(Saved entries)
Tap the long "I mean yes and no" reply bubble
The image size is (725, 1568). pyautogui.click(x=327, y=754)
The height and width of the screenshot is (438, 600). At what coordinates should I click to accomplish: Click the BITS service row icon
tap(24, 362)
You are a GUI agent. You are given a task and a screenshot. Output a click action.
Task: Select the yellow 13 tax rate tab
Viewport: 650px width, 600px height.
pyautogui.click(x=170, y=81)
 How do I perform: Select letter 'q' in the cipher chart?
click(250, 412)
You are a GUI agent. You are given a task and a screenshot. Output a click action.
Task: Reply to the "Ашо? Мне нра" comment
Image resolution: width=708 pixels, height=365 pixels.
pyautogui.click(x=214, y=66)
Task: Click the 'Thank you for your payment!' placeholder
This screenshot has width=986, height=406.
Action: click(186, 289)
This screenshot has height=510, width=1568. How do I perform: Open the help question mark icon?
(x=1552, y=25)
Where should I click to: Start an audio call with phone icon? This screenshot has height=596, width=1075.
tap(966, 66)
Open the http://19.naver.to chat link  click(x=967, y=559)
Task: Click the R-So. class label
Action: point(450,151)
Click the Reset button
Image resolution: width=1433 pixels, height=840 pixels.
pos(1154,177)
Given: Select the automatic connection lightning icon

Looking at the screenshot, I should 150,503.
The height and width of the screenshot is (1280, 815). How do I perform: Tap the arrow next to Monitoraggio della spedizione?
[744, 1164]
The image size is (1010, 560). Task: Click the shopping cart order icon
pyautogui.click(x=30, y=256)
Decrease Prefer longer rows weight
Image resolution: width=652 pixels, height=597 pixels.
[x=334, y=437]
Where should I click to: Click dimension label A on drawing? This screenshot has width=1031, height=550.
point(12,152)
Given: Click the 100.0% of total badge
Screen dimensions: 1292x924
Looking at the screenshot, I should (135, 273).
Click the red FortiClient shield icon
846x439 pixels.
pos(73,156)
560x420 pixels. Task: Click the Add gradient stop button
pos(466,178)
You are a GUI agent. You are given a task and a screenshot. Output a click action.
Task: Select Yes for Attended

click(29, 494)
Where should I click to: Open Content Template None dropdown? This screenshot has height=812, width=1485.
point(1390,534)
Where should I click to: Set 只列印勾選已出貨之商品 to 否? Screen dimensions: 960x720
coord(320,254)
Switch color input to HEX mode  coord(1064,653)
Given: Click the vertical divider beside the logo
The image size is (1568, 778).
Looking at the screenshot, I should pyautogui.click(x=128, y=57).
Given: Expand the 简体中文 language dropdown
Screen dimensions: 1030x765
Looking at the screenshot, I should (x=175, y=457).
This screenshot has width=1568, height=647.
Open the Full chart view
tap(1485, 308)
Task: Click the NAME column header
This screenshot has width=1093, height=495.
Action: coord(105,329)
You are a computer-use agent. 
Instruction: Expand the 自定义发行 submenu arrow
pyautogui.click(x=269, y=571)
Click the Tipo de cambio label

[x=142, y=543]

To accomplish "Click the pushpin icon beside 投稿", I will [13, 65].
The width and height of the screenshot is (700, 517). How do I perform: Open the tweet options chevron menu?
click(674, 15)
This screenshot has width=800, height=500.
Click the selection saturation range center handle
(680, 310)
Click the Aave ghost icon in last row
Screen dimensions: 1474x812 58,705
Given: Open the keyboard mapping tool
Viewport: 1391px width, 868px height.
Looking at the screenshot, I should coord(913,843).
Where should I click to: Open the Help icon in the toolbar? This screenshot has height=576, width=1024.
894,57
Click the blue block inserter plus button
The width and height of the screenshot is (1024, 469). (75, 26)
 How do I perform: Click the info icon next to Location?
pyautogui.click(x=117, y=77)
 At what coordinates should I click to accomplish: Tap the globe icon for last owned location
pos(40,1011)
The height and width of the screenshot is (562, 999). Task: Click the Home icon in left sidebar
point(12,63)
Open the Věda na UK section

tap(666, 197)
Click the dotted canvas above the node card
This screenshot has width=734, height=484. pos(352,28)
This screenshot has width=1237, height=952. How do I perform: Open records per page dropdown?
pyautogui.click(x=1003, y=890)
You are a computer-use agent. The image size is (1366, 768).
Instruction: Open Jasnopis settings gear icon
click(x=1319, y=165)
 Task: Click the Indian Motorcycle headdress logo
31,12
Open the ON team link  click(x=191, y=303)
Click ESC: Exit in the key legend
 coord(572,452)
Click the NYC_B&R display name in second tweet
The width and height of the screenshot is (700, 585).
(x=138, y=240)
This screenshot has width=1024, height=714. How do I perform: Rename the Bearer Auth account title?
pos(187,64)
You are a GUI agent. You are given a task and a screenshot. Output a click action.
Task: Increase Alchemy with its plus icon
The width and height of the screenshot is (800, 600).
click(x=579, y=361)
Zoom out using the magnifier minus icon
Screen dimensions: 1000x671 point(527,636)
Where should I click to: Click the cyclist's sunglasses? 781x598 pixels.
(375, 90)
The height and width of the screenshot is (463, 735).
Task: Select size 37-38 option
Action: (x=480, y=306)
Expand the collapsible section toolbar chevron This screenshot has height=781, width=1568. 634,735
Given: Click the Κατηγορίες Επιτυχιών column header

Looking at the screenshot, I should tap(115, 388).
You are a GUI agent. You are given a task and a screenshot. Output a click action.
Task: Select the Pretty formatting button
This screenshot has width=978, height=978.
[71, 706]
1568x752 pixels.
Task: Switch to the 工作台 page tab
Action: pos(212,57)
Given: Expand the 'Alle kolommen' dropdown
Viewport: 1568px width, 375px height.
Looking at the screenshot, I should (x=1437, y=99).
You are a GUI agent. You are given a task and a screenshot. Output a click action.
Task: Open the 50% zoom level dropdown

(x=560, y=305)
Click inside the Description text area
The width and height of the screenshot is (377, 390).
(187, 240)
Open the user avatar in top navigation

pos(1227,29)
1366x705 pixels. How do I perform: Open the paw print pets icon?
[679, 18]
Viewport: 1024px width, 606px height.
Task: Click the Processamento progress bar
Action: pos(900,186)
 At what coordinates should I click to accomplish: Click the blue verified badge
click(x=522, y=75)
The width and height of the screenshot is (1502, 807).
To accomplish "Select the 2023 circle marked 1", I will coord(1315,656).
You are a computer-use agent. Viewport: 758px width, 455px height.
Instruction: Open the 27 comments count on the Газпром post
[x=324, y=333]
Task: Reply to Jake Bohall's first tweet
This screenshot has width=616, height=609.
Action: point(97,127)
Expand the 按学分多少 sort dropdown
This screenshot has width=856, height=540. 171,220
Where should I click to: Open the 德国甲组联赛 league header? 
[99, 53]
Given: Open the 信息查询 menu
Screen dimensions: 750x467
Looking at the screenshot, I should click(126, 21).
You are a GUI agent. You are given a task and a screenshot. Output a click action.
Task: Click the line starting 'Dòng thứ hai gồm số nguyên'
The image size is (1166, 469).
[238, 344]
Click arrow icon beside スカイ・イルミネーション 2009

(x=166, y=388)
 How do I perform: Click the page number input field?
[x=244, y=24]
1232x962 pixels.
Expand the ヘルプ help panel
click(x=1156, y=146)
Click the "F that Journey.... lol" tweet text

◆ **INSTRUCTIONS FOR THE TASK**
Whichever lines of the data include the word "will", pull them out.

◆ **EXERCISE OUTPUT**
To accomplish "Click the pushpin icon beside 投稿", I will [13, 65].
To accomplish "Select the 2023 circle marked 1", I will coord(1315,656).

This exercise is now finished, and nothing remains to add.